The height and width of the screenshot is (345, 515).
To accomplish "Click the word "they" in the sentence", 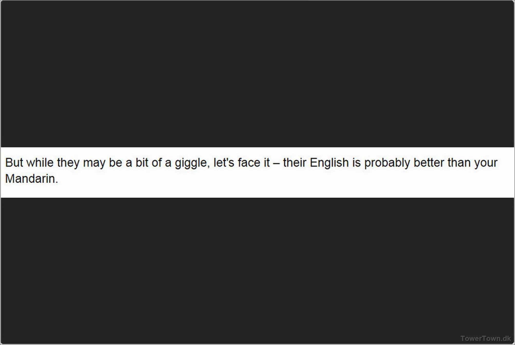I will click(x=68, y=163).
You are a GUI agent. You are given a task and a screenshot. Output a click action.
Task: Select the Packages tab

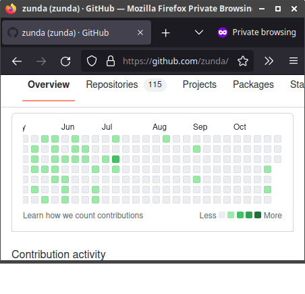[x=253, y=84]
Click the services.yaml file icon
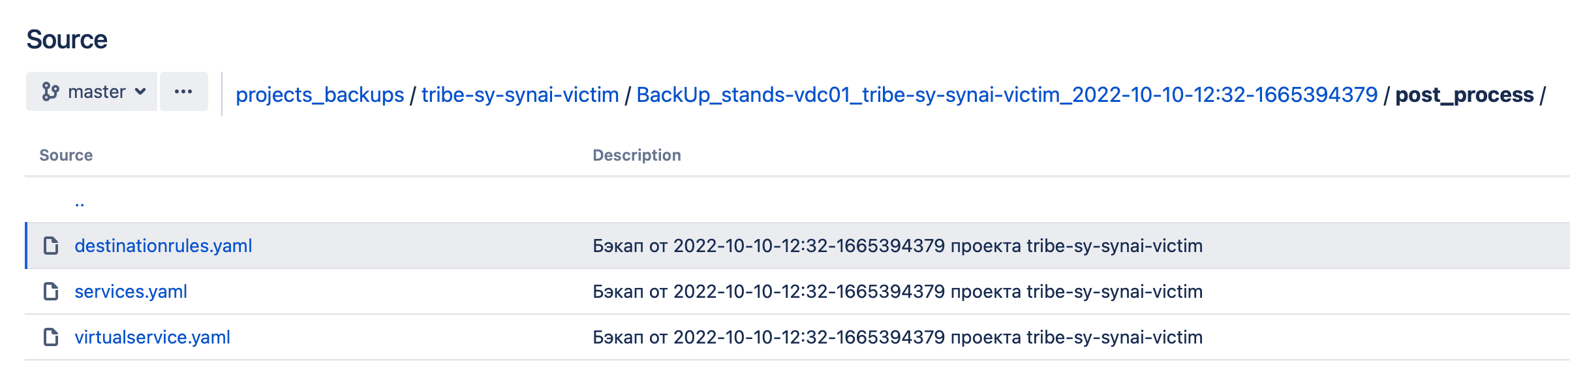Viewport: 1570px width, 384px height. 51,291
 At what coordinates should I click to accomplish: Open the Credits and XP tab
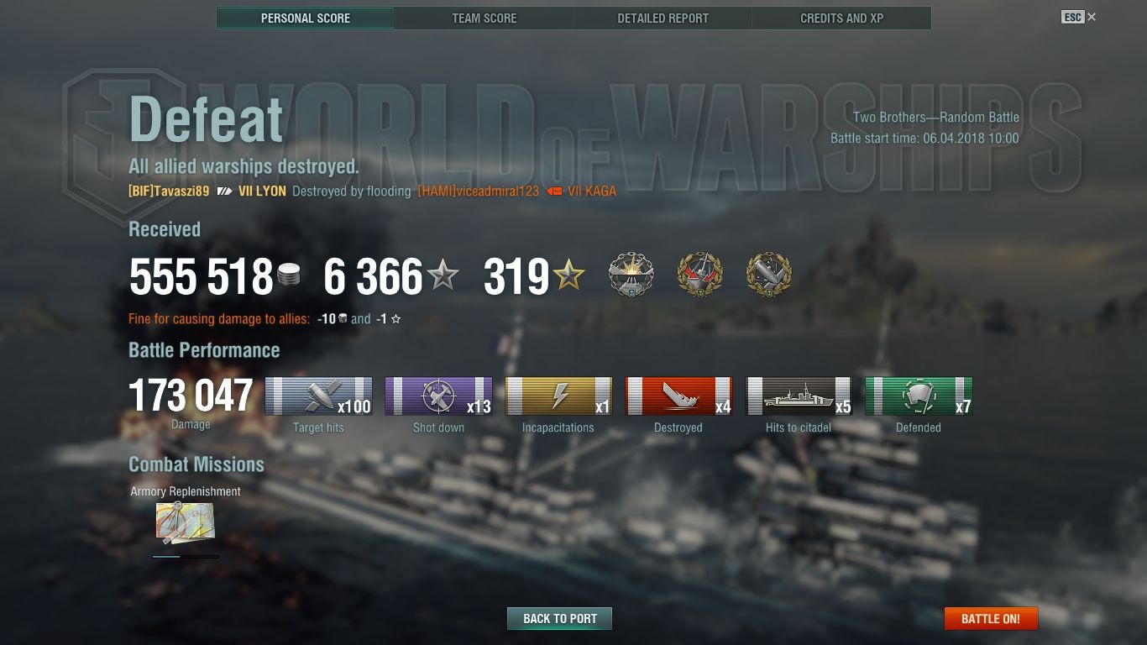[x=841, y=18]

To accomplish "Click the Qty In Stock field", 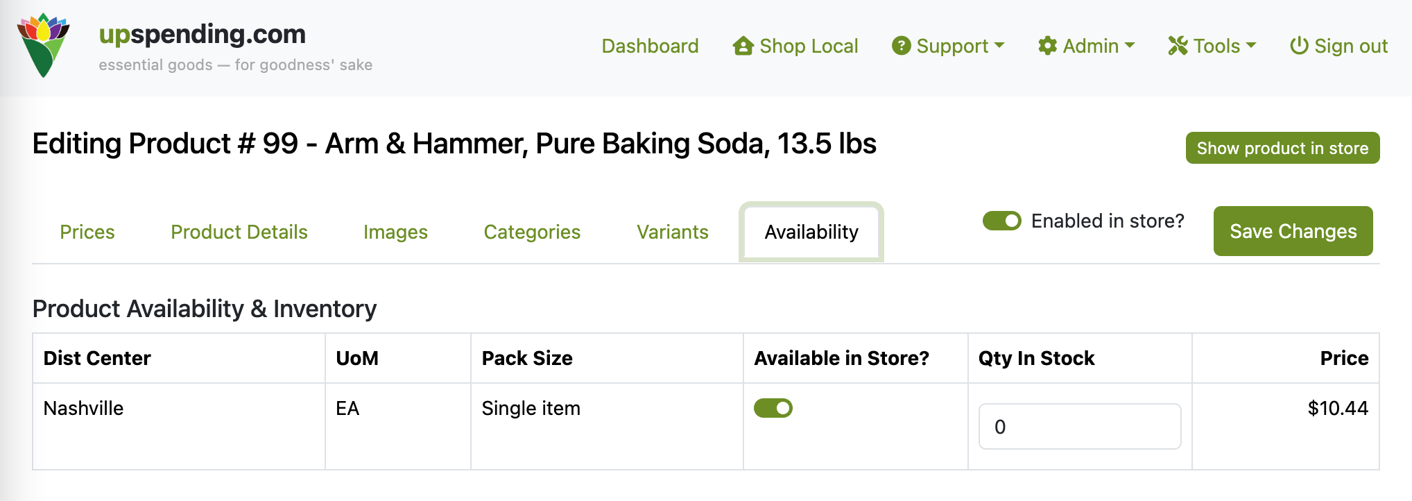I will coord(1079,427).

- _Work request_
Extract all lines from the material above that include the word "screenshot".

- _Reply_
The height and width of the screenshot is (345, 515).
You are a GUI agent. You are given a task and a screenshot. Output a click action.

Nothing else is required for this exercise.